The problems and politics surrounding housing policy and homelessness have taken on new exposure this year amid the pandemic and the other agitations which have branded this year what it is. In Denver, it has been most starkly illuminated in the advent of the numerous camps and tent cities springing up around the beleaguered downtown core.
That these are unlawful was confirmed by a Denver District Court judge who last week overturned a lower court ruling from last year which claimed that the city’s prohibition against “urban camping” was somehow unconstitutional. The new ruling (which will in all likelihood be appealed in turn) finds fault in the previous opinion which, in a fit of judicial activism that was remarkable even in this age of hyper-active judiciaries, managed to find Denver’s park-and-sidewalk-camping ban an abrogation of due process; of the American’s With Disabilities Act; of the injunction against imposing cruel and unusual punishment, and perhaps the Magna Carta and the Treaty of Westphalia.
The encampments have, here and there, been cleaned up, but for the most part they have tended to just move elsewhere, bringing the concentration of assorted problems, including disease, crime, and drug use, to different city blocks. The clean-ups may be a welcome move, but they do not, alone, solve the problem.
It is a cold, but accurate, observation that a certain amount of homelessness, like unemployment, will persist in society, for a variety of reasons. The problem of homelessness issues many questions and contentions; not among them, one hopes, the question of whether they ought to be cared for at all. There is nearly universal acceptance of the idea that something should be done to provide relief. But the current and proposed approaches, especially those considered more progressive, have not only failed to improve the lot of those on the streets, but have made the situation worse.
Much has been made in recent months, owing to the COVID pandemic, of halting or postponing evictions of those who fail to pay their rent. These moratoriums may be well-intentioned, on a superficial level, but are wrongheaded on nearly every other. Earlier this month, the CDC under the Trump administration issued a sweeping proclamation banning landlords from evicting tenants who claim they cannot afford to pay due to COVID, through at least the end of the year. Not only was this yet another test of the elasticity of government emergency powers, but such broad interventions — this one extends not only to federally-subsidized housing, but to all rental agreements — ignore the central fact of economics; that someone will be left holding the bag. It is worth noting that no relief has been proposed for the people who owe mortgages or have invested life savings into rental property only to be told they can’t collect the rents they are due. One may see that as a disincentive to providing housing.
Generally missing in discussions around homelessness is a diagnosis of its causes. Certainly economics in a key factor in many instances, and here too progressive policy shares most of the blame; like minimum wage laws, for instance, which price many people in the lowest economic classes out of the job market.
Simplistic calls persist for a greater abundance of “affordable housing,” but it has been decades of progressive-minded policies which contribute most directly to higher housing costs. Rent control, restrictive zoning laws, land-use policies calling for greater “open space” and the like, have all made the housing market artificially higher that it would otherwise be.

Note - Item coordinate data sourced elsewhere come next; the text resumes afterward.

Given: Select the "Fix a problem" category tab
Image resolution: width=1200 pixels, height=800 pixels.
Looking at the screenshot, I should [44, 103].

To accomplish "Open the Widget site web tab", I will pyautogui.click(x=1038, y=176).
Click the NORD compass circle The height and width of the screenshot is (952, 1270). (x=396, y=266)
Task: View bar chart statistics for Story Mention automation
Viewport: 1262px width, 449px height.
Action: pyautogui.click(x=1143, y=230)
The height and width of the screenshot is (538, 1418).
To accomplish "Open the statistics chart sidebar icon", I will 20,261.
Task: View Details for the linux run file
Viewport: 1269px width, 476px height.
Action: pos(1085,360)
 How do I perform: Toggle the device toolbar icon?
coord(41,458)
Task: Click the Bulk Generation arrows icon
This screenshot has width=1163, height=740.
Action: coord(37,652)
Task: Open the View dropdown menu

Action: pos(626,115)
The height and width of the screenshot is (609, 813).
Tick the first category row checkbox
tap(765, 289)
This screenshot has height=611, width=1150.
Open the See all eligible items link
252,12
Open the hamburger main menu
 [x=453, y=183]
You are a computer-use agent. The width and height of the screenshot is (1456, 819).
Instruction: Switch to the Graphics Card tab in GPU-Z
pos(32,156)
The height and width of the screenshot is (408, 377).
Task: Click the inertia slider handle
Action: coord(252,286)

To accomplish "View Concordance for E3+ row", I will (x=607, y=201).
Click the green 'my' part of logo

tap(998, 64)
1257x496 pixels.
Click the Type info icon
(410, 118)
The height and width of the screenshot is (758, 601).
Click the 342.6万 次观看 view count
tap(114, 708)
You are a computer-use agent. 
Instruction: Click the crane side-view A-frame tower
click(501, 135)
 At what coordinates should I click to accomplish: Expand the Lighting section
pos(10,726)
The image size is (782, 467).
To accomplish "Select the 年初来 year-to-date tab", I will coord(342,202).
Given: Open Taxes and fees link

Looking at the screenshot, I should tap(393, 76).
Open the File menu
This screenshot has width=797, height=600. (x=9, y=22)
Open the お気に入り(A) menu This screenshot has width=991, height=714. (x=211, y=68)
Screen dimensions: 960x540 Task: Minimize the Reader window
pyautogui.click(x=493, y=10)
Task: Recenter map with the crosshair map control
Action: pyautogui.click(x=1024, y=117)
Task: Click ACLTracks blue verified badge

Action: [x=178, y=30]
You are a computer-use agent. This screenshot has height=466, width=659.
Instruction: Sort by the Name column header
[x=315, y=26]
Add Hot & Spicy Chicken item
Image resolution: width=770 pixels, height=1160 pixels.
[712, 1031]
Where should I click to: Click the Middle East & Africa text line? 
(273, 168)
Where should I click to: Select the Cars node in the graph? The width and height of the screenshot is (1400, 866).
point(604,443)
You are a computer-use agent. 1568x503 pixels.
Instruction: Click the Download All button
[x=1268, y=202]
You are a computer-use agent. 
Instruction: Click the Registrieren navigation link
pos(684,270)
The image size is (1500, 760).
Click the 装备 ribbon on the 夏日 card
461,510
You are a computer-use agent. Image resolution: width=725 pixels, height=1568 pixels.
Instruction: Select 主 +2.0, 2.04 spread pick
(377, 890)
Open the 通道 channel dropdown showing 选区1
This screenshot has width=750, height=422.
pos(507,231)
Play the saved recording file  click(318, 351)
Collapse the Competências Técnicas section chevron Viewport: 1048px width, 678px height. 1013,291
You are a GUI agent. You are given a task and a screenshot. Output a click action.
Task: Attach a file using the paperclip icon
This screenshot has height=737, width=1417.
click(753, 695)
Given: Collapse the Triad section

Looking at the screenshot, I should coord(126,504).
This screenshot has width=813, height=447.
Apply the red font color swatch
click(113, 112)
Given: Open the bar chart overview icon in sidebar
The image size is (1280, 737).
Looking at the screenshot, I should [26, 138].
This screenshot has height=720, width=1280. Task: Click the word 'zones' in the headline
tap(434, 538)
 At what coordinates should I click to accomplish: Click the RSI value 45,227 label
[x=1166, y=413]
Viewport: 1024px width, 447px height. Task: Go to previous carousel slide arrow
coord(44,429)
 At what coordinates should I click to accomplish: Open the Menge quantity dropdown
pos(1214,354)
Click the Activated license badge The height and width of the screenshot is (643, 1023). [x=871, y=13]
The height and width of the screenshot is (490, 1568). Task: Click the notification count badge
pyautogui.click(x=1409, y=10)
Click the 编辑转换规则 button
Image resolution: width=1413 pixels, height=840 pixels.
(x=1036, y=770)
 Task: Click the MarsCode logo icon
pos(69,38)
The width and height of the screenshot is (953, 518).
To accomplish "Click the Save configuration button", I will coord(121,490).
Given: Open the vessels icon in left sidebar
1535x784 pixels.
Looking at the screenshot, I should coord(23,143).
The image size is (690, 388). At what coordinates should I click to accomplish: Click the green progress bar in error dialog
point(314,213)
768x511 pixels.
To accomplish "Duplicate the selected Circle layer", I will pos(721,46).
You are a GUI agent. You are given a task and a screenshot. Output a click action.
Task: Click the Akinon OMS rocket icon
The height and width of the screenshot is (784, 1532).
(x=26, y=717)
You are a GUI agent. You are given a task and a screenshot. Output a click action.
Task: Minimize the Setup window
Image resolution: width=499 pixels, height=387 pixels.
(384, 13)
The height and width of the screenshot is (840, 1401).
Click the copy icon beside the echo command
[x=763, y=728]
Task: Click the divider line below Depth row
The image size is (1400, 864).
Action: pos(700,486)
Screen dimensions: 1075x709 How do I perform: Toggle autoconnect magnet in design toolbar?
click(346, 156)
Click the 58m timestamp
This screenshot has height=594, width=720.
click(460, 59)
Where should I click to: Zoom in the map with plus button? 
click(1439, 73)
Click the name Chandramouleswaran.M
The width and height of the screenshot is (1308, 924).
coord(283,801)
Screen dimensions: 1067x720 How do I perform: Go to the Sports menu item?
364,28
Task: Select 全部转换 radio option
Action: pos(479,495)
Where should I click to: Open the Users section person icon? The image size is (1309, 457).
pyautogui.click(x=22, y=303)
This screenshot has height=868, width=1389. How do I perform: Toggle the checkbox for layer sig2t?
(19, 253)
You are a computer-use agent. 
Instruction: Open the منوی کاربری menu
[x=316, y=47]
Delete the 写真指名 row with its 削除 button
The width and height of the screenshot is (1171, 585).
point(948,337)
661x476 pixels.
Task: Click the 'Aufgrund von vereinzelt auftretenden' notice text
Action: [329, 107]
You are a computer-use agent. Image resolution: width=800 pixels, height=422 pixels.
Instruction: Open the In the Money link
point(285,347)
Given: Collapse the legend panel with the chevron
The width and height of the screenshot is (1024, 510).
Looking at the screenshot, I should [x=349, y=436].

There is also an unavoidable element of chronic homelessness, largely independent of the general economy. This group is characterized by various types and degrees of mental illness and drug use, and liberal policies have amplified the difficulties associated with both. In terms of mental health, a certain social acquiescence, if you will, or, as Kevin Williamson put it, a sense of who-are-we-to-judge has pervaded the system and limited the options once available providing necessary care for these individuals. Similarly, as drug use has increasingly been decriminalized and, inescapably therefore, normalized, it has been effectively encouraged. Neither approach serves to get these unfortunate people off the streets and into the care they need.
The replacement of the private structures within society that traditionally have provided for many of the needs of the homeless — family, church, community — by the state has not worked. Solutions to the problem are not easy to identify and will not neatly fit into ideological boxes, but if we are to liberate the homeless from their wretched situation we need first to liberate ourselves from the wretched polices which perpetuate their condition.